Eskişehir'de aşağıda listelenen tüm yerleri gezmeniz durumunda 2 günde gezebilir, güzel bir hafta sonu geçirebilirsiniz. Yalnız kara iklimi hakim olduğundan en güzel zamanı bahar ayları olacaktır.

Eskişehir'de Gezilecek Yerler:

Odunpazarı, Eskişehir'in ilk Türk yerleşim alanı. Günümüzde, restore edilmiş konakları, çarşıları, müzeleri barındırdığı için olsa gerek, şehrin en tarihi ve turistik, dolayısıyla da en kalabalık bir semti. Birçok görülecek yer bu semtte toplanmış ve hepsi birbirine yakın. Yürüyerek çok rahat gezebilirsiniz. Bunlardan birkaçı:

Odunpazarı


1- Çağdaş Cam Sanatları Müzesi: Sanırım Eskişehir'de en çok beğendiğim yerlerden biri cam sanatları müzesi oldu. Birçok yerli ve yabancı sanatçının cam eserleri şu an sergileniyor ve hepsi birbirinden güzel. Üst katında ise Eskişehir'in tarihi ile ilgili bir şehir müzesi bulunuyor. Bu müze tam Abacı Konak Otel'in karşısında.
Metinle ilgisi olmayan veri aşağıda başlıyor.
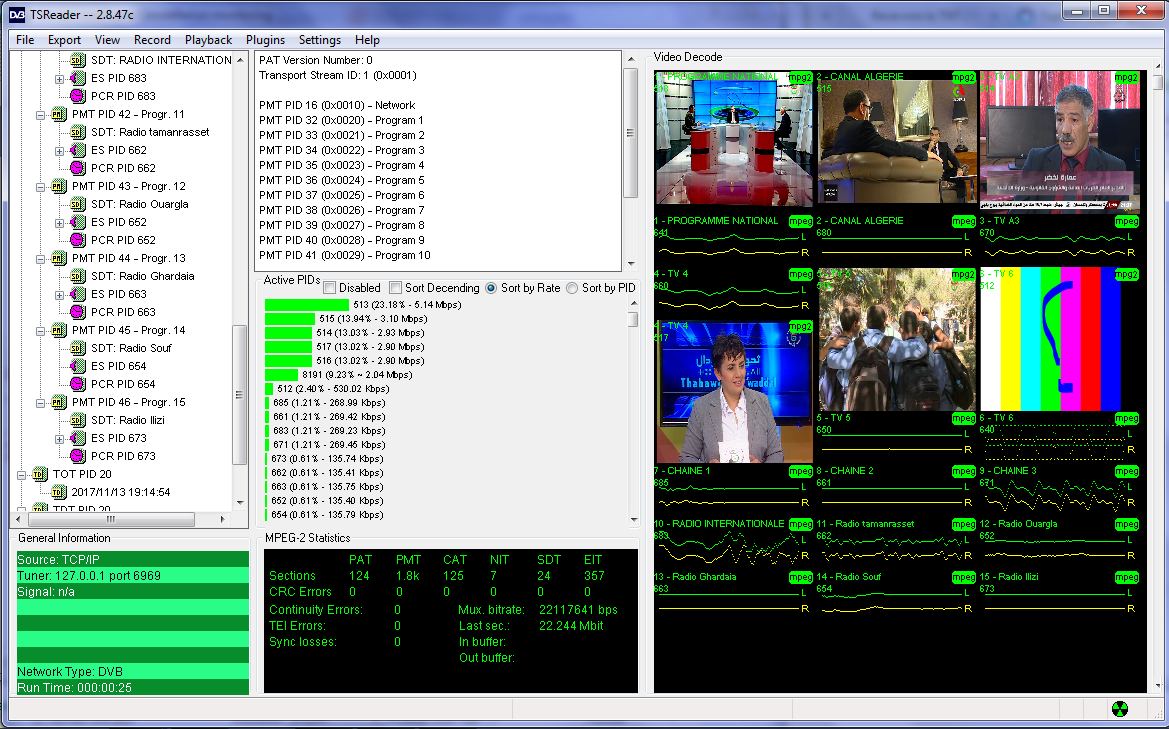
Task: Click the TV 6 color bars thumbnail
Action: coord(1059,338)
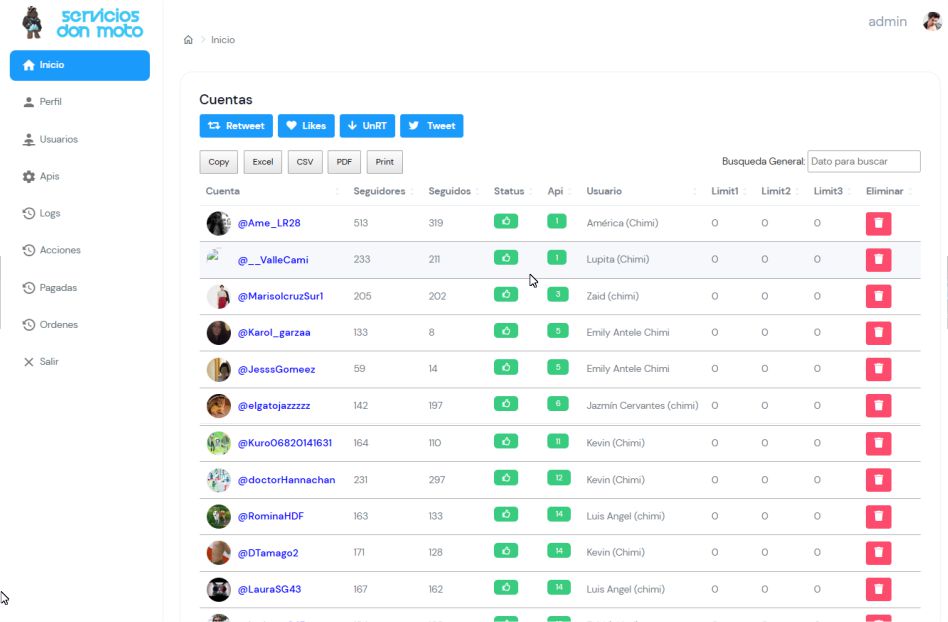The image size is (948, 622).
Task: Open the Usuarios menu item
Action: point(58,139)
Çağdaş Cam Sanatları Müzesi

Çağdaş Cam Sanatları Müzesi


2- Balmumu Müzesi: Eskişehir Büyükşehir Belediye Başkanı Prof. Dr. Yılmaz Büyükerşen'in elinden çıkan, şehre bağışlanmış yaklaşık 160 ünlü kişinin balmumu heykellerinin sergilendiği müze. Yerli turistlerin, okul gruplarının oldukça yoğun bir şekilde ziyaret ettiği bu müzeye girişte oldukça uzun kuyruklar oluşabiliyor. Dolayısıyla okul gezilerinin olduğu bahar aylarına denk gelirseniz, sabah 9 gibi ziyaret edilmesi önerilir. Ne yazık ki bilet internet üzerinden almanız da size bir öncelik kazandırmıyor...
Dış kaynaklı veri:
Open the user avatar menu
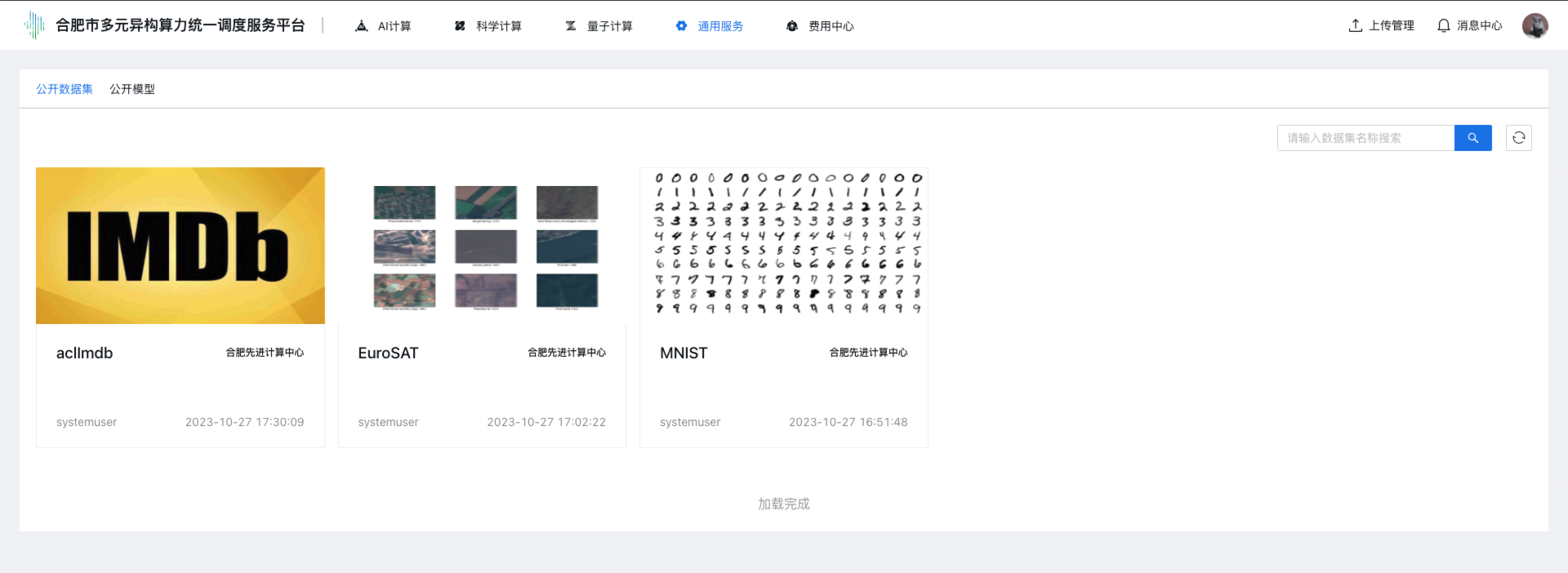pos(1535,25)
3- Kurşunlu Külliyesi: Topkapı Sarayı Müzesi Arşivi'nde bulunan vakıf kaydına göre, 1517-1525 yılları arasında Çoban Mustafa Paşa tarafından yaptırılmış. Bugün cami, sıbyan mektebi, misafirhane, mutfak, yemekhane ve kervansaray ayaktadır. Külliye'nin içinde ayrıca Lületaşı Galerisi de bulunmakta.

Kurşunlu Cami

Lületaşı Galerisi

4- Atlıhan El Sanatları Çarşısı: 1850 yıllarda yaptırılmış bu çarşı, o dönemde seyyahların, pazarcıların, hem kendilerinin hem de hayvanlarının dinlenmesi için yaptırılmış bir çarşı. Bugün birçok hediyelik eşya satan mağazayı içinde barındırıyor.
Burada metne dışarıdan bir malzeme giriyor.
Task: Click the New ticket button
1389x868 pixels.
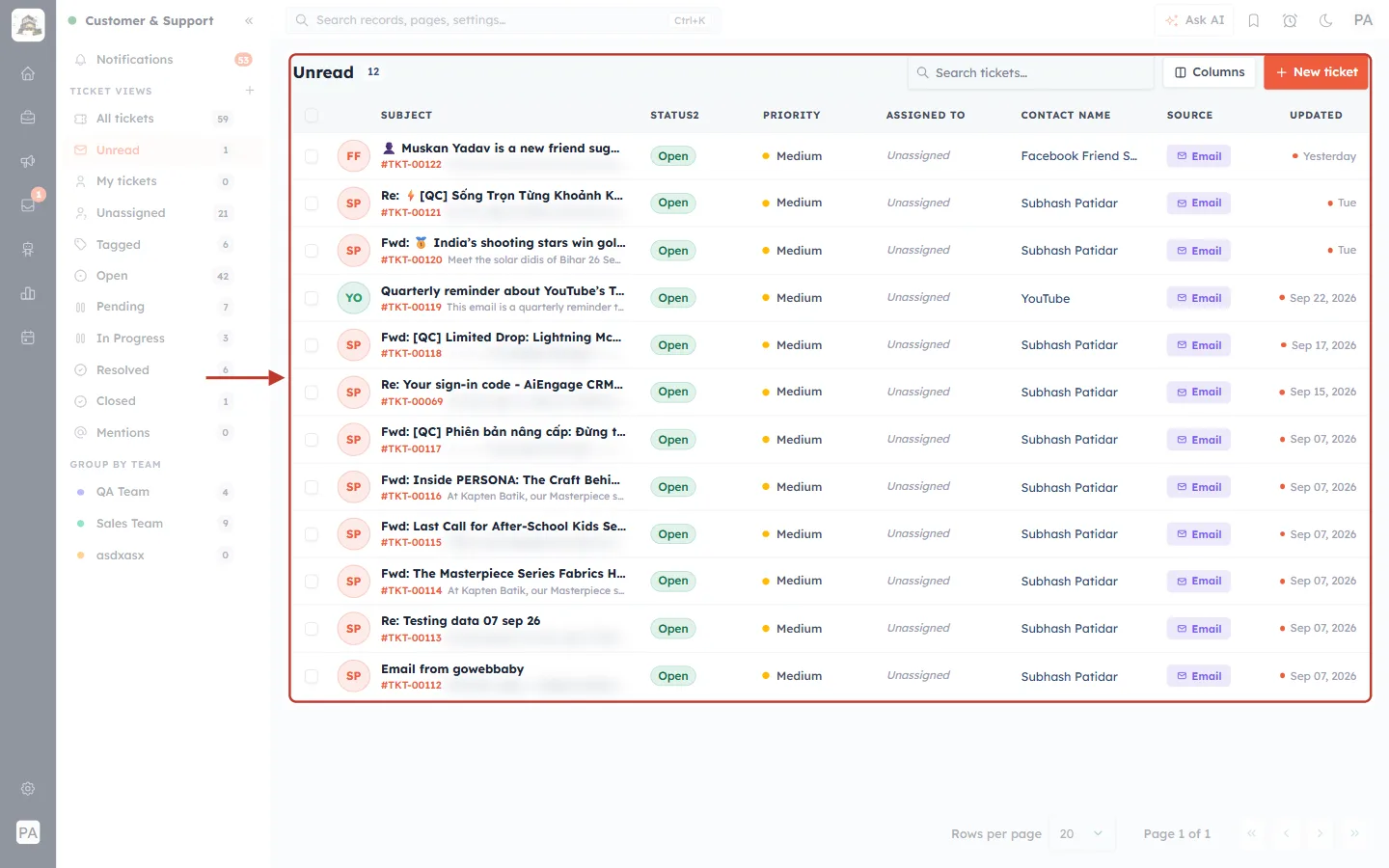Action: 1316,72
Atlıhan El Sanatları Çarşısı

5- Kurtuluş Müzesi: İsmet İnönü I. ve II. İnönü meydan savaşları sırasında bu müzenin bulunduğu evde kalmış, burada planlarını yapmış. O döneme ait ilginç detaylar var bu müzede. Örneğin bir odasında o dönemin gazeteleri, başka bir odada yine o döneme ait karitakür dergilerinden alıntılar mevcut.

Kurtuluş Müzesi

Kurtuluş Müzesi


Eskişehir'deki diğer görülmesi gereken önemli yerler ise:

6- Arkeoloji Müzesi: Eski çağlara dayanan bitki ve hayvan fosillerinden, Roma ve Bizans dönemine, lahitlerden mozaiklere çok çeşitli eserlere ev sahipliği yapan bu müze, 2011 yılında Eti grubunun sponsorluğunda tadilattan sonra yenilenmiş. Aslında ismi de Eskişehir Eti Arkeoloji Müzesi olarak değişmiş. İstanbul'daki kadar heybetli olmasa da görmeye değer.

Arkeoloji Müzesi


7- Bilim Sanat Parkı: Eskişehir'in en büyük parkı. Heybetli kapısından girip, ağaçlıklı yoldan parkın içine ilerlediğinizde bir kez daha ben nerdeyim diye kendinizi sorgulayabilirsiniz. Çünkü gerçekten Avrupa şehirlerindeki parklardan bir farkı yok.
4 bin metrekarelik bu parkın içinde, Disneyland'ı andıran bir masal şatosu, gölet, bu gölet içinde Amerika'nın keşfi sırasında Kristof Kolomb'un kullandığı korsan gemisinin  birebir kopyası, oyun alanları, gözlemevi gibi özellikle gençler ve çocuklar için eğlenceli-öğretici yerler bulunuyor.

Bilim Sanat Parkı


8- Şeyh Şücaeddin-i Veli Külliyesi: Eski bir tekke olan bu yapıdaki Kırklar meclisi hala cemevi olarak ibadet için kullanılıyor. Buranın bahçesinde, Bizans'a ait ufak kalıntılar ve anıt ağaç bulunuyor. Ulaşımı biraz zor, eğer aracınız yoksa burayı listenizden çıkarabilirsiniz.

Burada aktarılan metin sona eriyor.